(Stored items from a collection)
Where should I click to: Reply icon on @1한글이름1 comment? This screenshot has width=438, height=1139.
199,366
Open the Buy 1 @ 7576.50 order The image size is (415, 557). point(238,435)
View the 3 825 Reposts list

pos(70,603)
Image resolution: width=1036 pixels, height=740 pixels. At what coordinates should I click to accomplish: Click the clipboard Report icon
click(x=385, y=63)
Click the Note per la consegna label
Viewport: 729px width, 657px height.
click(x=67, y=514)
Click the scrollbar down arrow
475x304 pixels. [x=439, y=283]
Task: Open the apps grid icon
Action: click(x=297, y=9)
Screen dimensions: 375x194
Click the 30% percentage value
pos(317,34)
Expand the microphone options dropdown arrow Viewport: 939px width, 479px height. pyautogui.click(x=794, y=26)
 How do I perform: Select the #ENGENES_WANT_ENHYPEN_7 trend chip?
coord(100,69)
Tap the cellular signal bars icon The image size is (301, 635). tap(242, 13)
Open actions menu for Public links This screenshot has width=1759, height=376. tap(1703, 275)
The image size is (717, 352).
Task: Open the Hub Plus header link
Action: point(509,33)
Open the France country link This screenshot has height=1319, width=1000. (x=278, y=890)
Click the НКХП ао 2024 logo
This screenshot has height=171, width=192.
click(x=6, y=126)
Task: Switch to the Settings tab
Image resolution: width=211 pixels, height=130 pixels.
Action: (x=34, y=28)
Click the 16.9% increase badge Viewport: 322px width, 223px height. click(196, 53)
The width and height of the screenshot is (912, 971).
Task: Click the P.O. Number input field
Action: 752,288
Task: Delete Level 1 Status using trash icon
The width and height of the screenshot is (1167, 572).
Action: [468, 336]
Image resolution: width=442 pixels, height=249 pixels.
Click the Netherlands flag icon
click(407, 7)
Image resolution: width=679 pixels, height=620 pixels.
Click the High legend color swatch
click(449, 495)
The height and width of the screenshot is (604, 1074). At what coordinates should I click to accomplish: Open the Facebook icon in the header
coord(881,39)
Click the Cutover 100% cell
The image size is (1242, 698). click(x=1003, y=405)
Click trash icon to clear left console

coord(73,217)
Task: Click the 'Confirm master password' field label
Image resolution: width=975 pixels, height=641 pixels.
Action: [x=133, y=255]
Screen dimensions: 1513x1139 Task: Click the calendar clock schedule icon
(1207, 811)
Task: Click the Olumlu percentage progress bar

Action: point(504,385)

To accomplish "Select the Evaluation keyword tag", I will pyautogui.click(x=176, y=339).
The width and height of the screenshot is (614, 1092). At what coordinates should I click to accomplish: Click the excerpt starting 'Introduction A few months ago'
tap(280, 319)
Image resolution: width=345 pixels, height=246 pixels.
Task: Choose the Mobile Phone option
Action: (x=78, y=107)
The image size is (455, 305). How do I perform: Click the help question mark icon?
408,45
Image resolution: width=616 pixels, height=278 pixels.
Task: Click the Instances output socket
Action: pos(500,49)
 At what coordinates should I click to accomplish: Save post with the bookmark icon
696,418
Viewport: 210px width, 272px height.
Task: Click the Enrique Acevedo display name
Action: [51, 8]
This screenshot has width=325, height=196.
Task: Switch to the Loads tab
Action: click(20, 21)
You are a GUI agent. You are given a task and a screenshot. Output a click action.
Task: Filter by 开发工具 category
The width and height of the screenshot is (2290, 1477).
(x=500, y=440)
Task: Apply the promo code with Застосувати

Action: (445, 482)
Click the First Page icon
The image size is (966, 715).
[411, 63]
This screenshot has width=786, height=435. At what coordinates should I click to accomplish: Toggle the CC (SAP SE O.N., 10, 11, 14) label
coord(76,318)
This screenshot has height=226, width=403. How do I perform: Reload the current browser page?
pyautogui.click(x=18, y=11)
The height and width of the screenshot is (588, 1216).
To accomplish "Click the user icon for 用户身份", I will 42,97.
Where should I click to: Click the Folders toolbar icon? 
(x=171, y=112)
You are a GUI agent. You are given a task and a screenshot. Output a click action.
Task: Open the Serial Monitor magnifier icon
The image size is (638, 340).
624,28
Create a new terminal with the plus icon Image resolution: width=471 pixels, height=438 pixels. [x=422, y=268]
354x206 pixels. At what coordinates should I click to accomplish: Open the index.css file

• WORK REQUIRED
Going back over the entries above, copy word for word every line from the one that has "Viewport: 729px width, 657px height." on through the one that has "Tap the cellular".

• RESPONSE TO THIS TASK
Viewport: 729px width, 657px height.
click(x=67, y=514)
Click the scrollbar down arrow
475x304 pixels. [x=439, y=283]
Task: Open the apps grid icon
Action: click(x=297, y=9)
Screen dimensions: 375x194
Click the 30% percentage value
pos(317,34)
Expand the microphone options dropdown arrow Viewport: 939px width, 479px height. pyautogui.click(x=794, y=26)
 How do I perform: Select the #ENGENES_WANT_ENHYPEN_7 trend chip?
coord(100,69)
Tap the cellular signal bars icon The image size is (301, 635). tap(242, 13)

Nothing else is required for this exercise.